↓↓↓

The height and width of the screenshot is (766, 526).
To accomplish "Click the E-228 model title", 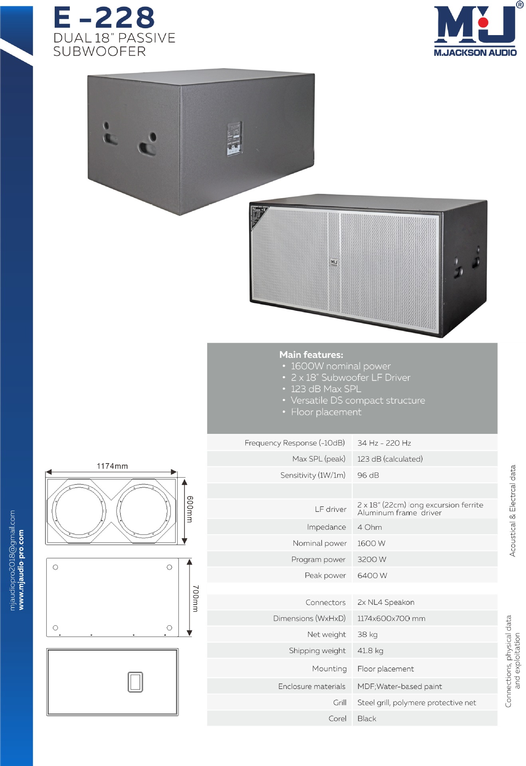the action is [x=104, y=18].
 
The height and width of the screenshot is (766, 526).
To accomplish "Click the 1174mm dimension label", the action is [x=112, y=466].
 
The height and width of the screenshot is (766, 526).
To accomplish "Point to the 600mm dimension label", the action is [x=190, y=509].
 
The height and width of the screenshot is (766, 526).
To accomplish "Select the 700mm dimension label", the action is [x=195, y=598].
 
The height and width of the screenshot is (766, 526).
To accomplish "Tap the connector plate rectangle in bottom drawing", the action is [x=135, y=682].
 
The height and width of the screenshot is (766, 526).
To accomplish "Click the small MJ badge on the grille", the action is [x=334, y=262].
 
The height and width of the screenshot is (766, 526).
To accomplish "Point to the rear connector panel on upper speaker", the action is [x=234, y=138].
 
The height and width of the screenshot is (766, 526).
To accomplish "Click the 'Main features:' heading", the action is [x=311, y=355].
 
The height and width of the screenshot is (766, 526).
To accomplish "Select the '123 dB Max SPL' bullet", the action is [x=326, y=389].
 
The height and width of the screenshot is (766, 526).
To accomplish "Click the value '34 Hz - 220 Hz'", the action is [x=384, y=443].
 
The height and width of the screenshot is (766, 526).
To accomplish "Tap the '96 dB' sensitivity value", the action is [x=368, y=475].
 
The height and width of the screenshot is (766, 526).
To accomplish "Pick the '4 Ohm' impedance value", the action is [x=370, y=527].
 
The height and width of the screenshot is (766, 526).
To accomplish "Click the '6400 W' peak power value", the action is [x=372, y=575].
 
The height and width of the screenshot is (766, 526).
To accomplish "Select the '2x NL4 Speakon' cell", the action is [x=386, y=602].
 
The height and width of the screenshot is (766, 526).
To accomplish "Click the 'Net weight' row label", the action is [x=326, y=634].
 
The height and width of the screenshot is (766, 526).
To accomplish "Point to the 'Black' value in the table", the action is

↑↑↑
↓↓↓

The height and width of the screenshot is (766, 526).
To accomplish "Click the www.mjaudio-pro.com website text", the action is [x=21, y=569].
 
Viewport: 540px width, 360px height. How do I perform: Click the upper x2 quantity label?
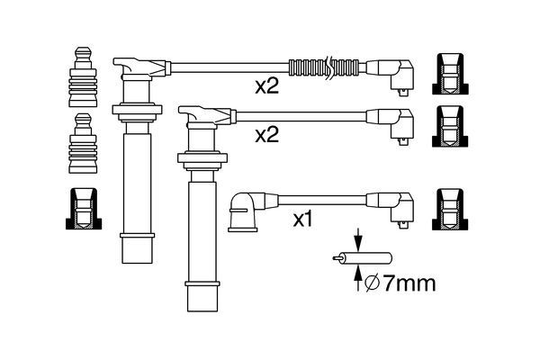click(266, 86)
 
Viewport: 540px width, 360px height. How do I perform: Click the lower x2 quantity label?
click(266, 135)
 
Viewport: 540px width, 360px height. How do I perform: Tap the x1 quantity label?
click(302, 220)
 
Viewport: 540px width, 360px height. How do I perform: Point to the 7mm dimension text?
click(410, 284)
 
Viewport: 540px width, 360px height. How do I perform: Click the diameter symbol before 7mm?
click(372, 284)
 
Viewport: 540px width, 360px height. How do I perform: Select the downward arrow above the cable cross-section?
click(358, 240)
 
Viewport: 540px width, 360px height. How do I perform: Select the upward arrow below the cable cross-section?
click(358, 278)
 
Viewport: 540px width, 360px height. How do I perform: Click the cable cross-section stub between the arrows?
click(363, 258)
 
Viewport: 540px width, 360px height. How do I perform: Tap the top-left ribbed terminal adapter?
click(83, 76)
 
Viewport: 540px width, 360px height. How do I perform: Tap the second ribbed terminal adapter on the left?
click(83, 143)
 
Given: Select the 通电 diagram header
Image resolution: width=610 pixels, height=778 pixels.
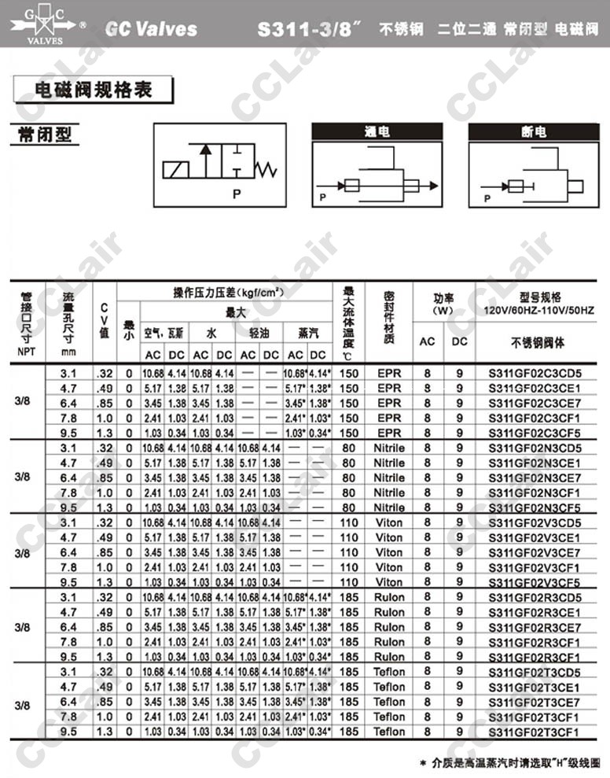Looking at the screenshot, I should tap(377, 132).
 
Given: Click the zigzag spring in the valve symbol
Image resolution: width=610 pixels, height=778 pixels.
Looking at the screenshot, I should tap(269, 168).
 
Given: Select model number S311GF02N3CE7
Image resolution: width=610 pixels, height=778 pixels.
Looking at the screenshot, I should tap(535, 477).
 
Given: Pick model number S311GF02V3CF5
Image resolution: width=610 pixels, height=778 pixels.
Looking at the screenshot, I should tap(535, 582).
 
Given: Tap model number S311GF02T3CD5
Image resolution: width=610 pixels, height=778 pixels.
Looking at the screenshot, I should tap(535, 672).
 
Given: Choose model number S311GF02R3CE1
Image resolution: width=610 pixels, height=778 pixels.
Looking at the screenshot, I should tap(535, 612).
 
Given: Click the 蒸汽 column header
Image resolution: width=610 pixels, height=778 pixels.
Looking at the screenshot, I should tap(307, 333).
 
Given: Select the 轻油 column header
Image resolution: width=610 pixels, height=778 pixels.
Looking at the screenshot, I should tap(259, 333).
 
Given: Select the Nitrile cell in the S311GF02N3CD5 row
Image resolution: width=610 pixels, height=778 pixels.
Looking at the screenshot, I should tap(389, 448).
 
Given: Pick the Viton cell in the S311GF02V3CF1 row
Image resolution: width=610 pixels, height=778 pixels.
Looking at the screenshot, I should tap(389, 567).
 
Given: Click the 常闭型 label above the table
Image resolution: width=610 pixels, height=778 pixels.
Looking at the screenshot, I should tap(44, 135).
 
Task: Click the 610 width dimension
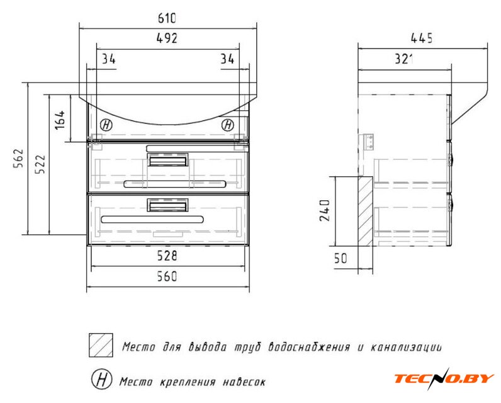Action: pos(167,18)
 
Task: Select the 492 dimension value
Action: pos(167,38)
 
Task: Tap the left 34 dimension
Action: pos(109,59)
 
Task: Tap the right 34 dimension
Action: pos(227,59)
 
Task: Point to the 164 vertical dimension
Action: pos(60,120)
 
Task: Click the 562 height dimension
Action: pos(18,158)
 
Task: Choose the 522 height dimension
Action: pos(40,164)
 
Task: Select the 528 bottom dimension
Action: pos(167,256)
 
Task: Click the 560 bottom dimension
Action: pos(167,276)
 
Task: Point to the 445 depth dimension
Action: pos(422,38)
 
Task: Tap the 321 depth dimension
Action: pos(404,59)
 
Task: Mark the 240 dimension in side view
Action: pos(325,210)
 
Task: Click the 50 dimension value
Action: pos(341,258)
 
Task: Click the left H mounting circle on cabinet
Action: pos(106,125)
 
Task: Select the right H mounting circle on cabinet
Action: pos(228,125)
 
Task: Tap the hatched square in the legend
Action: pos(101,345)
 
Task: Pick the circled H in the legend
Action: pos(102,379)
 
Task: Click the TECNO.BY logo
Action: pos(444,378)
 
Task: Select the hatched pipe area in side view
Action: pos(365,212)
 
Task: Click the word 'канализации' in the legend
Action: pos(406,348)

↑↑↑

SET EXERCISE:
Recast everything from the line containing "Task: Pick the circled H in the legend" down to the line containing "Action: pos(406,348)", both included, as a Markdown table with the columns Row and Line. Omit blank lines, and give each remaining line a row number.

THE OUTPUT:
| Row | Line |
|---|---|
| 1 | Task: Pick the circled H in the legend |
| 2 | Action: pos(102,379) |
| 3 | Task: Click the TECNO.BY logo |
| 4 | Action: pos(444,378) |
| 5 | Task: Select the hatched pipe area in side view |
| 6 | Action: pos(365,212) |
| 7 | Task: Click the word 'канализации' in the legend |
| 8 | Action: pos(406,348) |